┏━━

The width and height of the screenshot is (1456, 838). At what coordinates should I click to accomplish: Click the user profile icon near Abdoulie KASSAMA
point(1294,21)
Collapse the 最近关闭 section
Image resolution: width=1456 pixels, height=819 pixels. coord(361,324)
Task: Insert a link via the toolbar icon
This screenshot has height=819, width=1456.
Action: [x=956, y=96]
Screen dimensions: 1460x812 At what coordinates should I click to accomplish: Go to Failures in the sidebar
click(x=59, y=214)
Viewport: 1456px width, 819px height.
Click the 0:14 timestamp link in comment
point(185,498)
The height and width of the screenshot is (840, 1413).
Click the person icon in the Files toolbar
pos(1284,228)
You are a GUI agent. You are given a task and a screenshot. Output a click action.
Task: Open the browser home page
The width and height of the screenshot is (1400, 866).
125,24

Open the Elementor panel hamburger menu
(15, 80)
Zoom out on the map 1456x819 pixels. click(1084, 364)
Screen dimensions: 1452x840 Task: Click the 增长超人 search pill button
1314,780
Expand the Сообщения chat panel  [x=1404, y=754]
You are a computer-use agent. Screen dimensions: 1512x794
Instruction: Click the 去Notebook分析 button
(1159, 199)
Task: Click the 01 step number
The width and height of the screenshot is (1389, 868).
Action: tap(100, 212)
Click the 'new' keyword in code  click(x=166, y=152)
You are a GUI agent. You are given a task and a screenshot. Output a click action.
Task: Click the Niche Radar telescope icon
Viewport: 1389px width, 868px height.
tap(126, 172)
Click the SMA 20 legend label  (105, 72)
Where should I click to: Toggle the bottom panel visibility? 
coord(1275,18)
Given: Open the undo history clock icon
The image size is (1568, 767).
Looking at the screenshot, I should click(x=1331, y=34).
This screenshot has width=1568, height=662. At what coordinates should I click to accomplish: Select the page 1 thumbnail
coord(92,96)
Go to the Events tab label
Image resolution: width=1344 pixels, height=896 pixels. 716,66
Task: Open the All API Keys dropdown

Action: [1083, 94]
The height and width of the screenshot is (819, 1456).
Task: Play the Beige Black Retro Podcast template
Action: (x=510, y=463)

┗━━

(WHAT IS NEEDED): With the line that has "Click the person icon in the Files toolbar" as the first and the line that has "Zoom out on" as the last, repeat exactly that run of lines above and no more.

(REPLY):
Click the person icon in the Files toolbar
pos(1284,228)
You are a GUI agent. You are given a task and a screenshot. Output a click action.
Task: Open the browser home page
The width and height of the screenshot is (1400, 866).
125,24

Open the Elementor panel hamburger menu
(15, 80)
Zoom out on the map 1456x819 pixels. click(1084, 364)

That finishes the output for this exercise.